REQUIRED ACTION
The lines below starting at the line containing "Where should I click to: Click the 'voué" and ending at the line containing "Task: Click the detail" are to be repeated exactly, with both ends kept and nothing else added.

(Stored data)
__________________________________________________
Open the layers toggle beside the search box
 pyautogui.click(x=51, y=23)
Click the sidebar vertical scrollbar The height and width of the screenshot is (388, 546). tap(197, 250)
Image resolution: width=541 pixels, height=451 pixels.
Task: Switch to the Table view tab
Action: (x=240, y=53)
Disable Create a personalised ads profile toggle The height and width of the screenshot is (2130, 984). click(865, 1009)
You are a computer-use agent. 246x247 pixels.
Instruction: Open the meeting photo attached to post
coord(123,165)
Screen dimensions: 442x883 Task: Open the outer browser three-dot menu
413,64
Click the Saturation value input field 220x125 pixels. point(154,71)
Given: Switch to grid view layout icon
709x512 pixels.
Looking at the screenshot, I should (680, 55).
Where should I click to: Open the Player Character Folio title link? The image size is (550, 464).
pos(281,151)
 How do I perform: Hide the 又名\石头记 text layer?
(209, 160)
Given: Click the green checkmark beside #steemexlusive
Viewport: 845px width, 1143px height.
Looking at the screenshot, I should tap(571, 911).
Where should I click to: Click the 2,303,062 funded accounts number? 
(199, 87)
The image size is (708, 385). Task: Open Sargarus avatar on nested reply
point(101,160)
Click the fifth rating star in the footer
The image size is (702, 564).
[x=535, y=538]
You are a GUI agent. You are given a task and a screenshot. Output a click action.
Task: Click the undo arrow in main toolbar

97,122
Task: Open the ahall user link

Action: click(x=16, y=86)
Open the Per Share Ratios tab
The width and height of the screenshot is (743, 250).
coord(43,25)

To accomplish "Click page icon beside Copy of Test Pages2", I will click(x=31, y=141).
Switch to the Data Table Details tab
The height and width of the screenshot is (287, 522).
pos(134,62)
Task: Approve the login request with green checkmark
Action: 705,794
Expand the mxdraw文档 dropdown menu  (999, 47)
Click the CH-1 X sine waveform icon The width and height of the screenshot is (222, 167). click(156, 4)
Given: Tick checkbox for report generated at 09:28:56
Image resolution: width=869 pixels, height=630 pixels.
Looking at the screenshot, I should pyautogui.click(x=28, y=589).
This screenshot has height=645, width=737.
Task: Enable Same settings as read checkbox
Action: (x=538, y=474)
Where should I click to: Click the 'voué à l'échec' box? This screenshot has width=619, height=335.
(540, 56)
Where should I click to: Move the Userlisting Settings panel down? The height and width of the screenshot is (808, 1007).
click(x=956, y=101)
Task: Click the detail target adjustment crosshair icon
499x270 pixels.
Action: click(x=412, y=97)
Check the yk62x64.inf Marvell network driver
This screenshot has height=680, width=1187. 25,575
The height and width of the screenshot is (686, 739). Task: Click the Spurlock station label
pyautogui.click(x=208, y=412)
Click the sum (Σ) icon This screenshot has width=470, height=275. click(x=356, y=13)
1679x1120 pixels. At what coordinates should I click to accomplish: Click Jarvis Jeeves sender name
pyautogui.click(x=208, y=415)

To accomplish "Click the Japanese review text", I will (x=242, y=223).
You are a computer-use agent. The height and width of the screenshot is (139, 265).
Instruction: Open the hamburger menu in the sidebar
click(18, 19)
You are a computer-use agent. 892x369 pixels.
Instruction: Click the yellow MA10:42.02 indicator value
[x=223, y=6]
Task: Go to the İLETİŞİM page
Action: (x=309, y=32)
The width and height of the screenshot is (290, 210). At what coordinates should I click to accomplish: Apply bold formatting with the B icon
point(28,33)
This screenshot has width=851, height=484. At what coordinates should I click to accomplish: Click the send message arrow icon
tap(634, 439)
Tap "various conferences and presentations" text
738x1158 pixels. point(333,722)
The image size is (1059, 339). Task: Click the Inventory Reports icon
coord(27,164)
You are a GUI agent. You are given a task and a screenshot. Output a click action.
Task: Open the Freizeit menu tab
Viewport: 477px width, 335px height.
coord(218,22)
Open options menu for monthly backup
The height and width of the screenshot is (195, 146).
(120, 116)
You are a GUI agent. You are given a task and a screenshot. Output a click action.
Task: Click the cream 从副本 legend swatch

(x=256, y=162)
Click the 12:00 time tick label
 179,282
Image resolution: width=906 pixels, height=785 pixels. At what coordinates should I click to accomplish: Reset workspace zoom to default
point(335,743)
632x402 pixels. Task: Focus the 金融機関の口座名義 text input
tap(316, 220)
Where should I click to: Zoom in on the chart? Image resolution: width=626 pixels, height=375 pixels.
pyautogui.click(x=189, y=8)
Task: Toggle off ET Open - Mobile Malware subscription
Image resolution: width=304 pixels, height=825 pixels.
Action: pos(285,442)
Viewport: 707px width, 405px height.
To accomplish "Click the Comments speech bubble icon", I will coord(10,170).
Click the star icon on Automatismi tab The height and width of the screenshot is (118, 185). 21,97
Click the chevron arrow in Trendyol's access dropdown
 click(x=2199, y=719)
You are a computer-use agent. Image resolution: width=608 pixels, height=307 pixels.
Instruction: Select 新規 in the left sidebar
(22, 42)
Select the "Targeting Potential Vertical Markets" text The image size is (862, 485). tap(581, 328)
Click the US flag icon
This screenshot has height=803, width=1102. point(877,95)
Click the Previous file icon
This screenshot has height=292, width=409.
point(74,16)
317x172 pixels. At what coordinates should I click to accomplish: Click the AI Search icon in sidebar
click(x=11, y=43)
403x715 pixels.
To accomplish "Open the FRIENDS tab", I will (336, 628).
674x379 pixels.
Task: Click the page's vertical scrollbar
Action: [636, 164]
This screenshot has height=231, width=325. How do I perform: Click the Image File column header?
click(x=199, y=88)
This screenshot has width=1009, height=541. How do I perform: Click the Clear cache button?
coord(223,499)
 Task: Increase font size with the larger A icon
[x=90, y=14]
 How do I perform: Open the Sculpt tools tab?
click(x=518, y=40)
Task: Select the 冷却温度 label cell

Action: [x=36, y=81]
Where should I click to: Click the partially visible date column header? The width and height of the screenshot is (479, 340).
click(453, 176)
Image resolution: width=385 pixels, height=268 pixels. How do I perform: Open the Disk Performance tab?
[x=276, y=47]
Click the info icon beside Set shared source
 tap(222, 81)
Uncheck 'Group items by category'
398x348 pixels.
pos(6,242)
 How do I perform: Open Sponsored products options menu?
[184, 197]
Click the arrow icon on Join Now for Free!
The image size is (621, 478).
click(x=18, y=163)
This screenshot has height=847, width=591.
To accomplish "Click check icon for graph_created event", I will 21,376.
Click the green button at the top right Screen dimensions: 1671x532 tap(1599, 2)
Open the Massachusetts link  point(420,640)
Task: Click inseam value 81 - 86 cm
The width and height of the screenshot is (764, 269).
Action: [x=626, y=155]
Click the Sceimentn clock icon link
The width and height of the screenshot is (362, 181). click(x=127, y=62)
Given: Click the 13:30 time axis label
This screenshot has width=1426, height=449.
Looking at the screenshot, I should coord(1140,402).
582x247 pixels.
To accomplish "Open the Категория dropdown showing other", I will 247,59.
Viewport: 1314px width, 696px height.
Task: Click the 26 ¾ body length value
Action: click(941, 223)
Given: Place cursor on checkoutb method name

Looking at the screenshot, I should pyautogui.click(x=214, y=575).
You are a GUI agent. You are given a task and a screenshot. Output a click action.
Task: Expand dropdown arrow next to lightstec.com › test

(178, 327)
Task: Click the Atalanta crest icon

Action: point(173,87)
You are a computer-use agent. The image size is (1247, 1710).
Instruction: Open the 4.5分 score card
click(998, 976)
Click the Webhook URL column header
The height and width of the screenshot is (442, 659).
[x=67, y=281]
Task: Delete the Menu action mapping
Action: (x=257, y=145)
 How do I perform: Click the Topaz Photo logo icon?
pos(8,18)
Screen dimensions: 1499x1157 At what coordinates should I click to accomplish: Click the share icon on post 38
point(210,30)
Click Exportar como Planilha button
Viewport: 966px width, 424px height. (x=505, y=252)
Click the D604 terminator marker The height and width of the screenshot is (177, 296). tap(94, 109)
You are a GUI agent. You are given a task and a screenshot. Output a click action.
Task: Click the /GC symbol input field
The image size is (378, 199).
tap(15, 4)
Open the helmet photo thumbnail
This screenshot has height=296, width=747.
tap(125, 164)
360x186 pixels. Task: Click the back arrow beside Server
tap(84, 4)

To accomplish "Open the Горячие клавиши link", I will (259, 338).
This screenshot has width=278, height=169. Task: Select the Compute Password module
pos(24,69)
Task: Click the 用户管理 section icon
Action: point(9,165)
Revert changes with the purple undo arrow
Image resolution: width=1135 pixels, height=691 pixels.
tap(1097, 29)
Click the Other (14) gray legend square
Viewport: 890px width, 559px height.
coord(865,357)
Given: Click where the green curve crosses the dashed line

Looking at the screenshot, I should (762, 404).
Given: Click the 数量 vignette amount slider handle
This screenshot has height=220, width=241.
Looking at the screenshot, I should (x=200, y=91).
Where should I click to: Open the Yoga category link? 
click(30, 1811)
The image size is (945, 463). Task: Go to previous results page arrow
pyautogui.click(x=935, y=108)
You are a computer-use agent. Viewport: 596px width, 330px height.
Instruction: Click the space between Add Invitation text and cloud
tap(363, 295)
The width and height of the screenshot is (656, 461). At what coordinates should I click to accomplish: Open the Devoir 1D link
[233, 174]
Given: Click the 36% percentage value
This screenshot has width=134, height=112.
__________________________________________________
SOLUTION
Where should I click to: Click the 'voué à l'échec' box? This screenshot has width=619, height=335.
(540, 56)
Where should I click to: Move the Userlisting Settings panel down? The height and width of the screenshot is (808, 1007).
click(x=956, y=101)
Task: Click the detail target adjustment crosshair icon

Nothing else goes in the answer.